* START Supplied text *
SAN JUAN CAPISTRANO, Calif.--(BUSINESS WIRE)--
Emerald Expositions Events, Inc. (NYSE:EEX) (“Emerald”) today announced
that it will release full first quarter 2017 results before the market
opens on Thursday, May 25, 2017. The Company will hold a conference call
to discuss the results at 11:00 am EDT that same day.
The conference call can be accessed by dialing 1-877-407-9039 (domestic)
or 1-201-689-8470 (international). A telephonic replay will be available
approximately two hours after the call by dialing 1-844-512-2921, or for
international callers, 1-412-317-6671. The passcode for the replay is
13661942. The replay will be available until 11:59 pm EDT on June 1,
2017.
Interested investors and other parties can access the webcast of the
live conference call by visiting the Investors section of Emerald’s
website at http://investor.emeraldexpositions.com.
The online replay will be available on the same website immediately
following the call.
The Company also announced the following initial information regarding
its unaudited results of operations for the first quarter of 2017:
For the first quarter of 2017, Emerald reported revenues of $135.7
million compared to revenues of $127.8 million for the first quarter of
2016, an increase of $7.9 million, or 6.1%. The increase in revenues
reflected organic growth of 2.9% and growth from acquisitions of 3.3%.
Cost of sales of $36.6 million for the first quarter of 2017 increased
by 14.9%, or $4.7 million, from $31.8 million for the first quarter in
2016. The increase was mainly attributable to costs associated with
acquisitions and show launches as well as higher sponsorship costs.
Net income increased by $0.1 million to $28.3 million from $28.2 million
in the first quarter of 2016, largely reflecting lower interest expense
due to the refinancing during the fourth quarter of 2016 of our
previously outstanding 9.000% Senior Notes due 2021 with term loans
bearing a lower interest rate, and a lower average debt balance in the
first quarter of 2017 compared to the first quarter of 2016. These
interest cost savings were largely offset by expenses associated with
the Company’s initial public offering and other transaction related
costs.
For the first quarter of 2017, Adjusted EBITDA was $72.9 million
compared to $71.7 million for the first quarter of 2016, an increase of
1.7%. This performance reflected strong revenue growth partially offset
by cost of revenue and selling, general and administrative expenses
increasing, as expected, at a greater rate than the increase in revenues.
Adjusted EBITDA for the twelve months ended March 31, 2017 was $153.4
million, while Acquisition Adjusted EBITDA for the twelve months ended
March 31, 2017 was $162.2 million. Adjusted EBITDA and Acquisition
Adjusted EBITDA are financial measures that are not calculated in
accordance with GAAP. For a discussion of our presentation of Adjusted
EBITDA and Acquisition Adjusted EBITDA, see below under the heading
“Non-GAAP Financial Information”. For a reconciliation of Adjusted
EBITDA and Acquisition Adjusted EBITDA to net income, see Annex I
attached hereto.
About Emerald Expositions
Emerald is the largest operator of business-to-business trade shows
in the United States by net square footage (“NSF”), with most of our
trade shows dating back several decades. Emerald currently operates more
than 50 trade shows, including 31 of the top 250 trade shows in the
country as ranked by TSNN, as well as numerous other events. In 2016,
Emerald’s events connected over 500,000 global attendees and exhibitors
and occupied over 6.5 million NSF of exhibition space.
* END Supplied text *
Exercise instructions:
A: According to the Emerald Expositions release, why did cost of sales rise in the first quarter of 2017? Answer in one to three sentences.
B: What passcode does the Emerald Expositions release give for the telephonic replay?
C: Reproduce the part of the Emerald Expositions release between "The online replay" and "acquisitions of 3.3%.", inclusive.
The material after this point has nothing to do with the work here.
* START Raw data *
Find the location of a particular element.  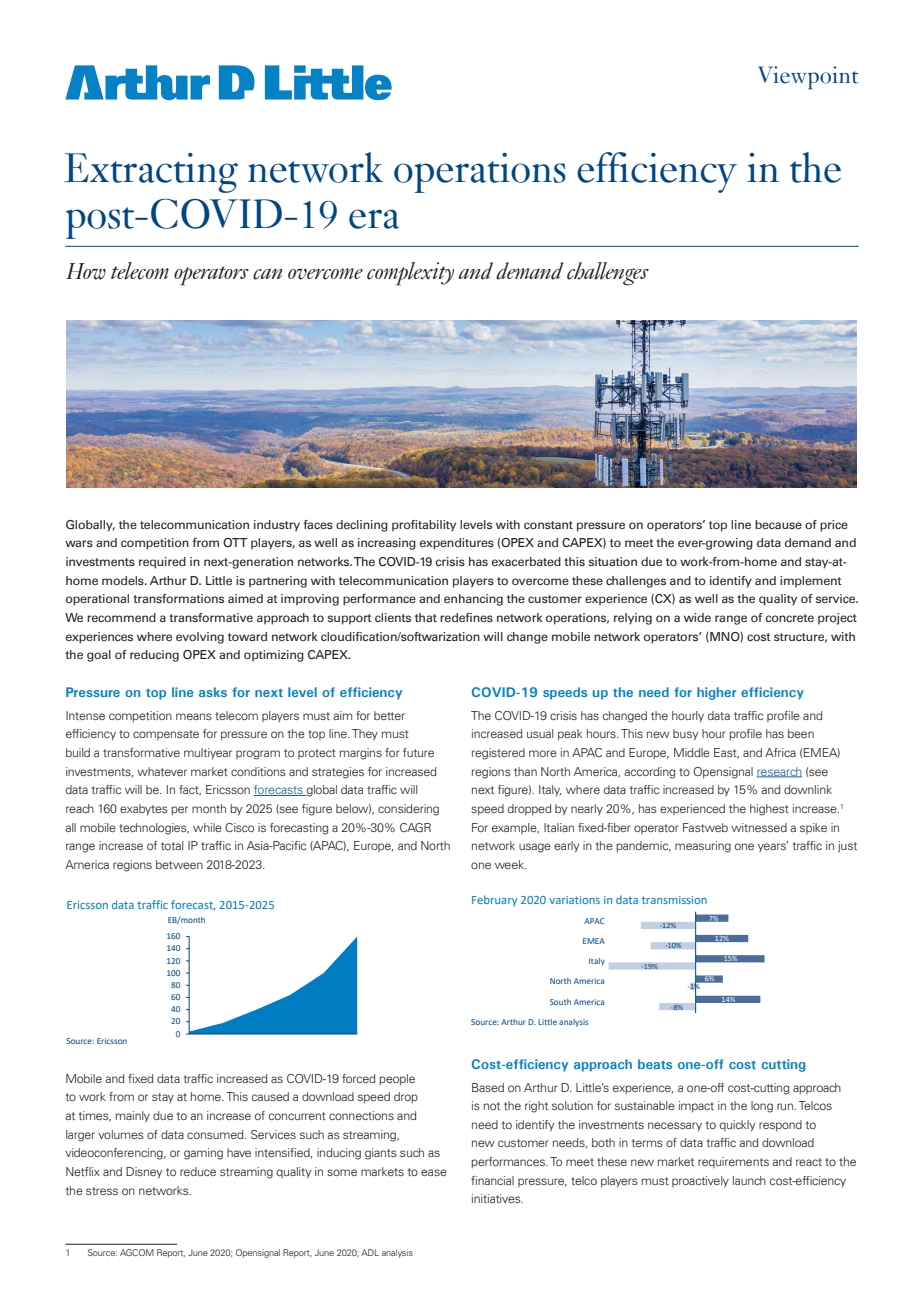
* END Raw data *
Final answers:
A: Cost of sales rose mainly because of costs tied to acquisitions and show launches. Higher sponsorship costs also added to the increase.

B: 13661942

C:
The online replay will be available on the same website immediately
following the call.
The Company also announced the following initial information regarding
its unaudited results of operations for the first quarter of 2017:
For the first quarter of 2017, Emerald reported revenues of $135.7
million compared to revenues of $127.8 million for the first quarter of
2016, an increase of $7.9 million, or 6.1%. The increase in revenues
reflected organic growth of 2.9% and growth from acquisitions of 3.3%.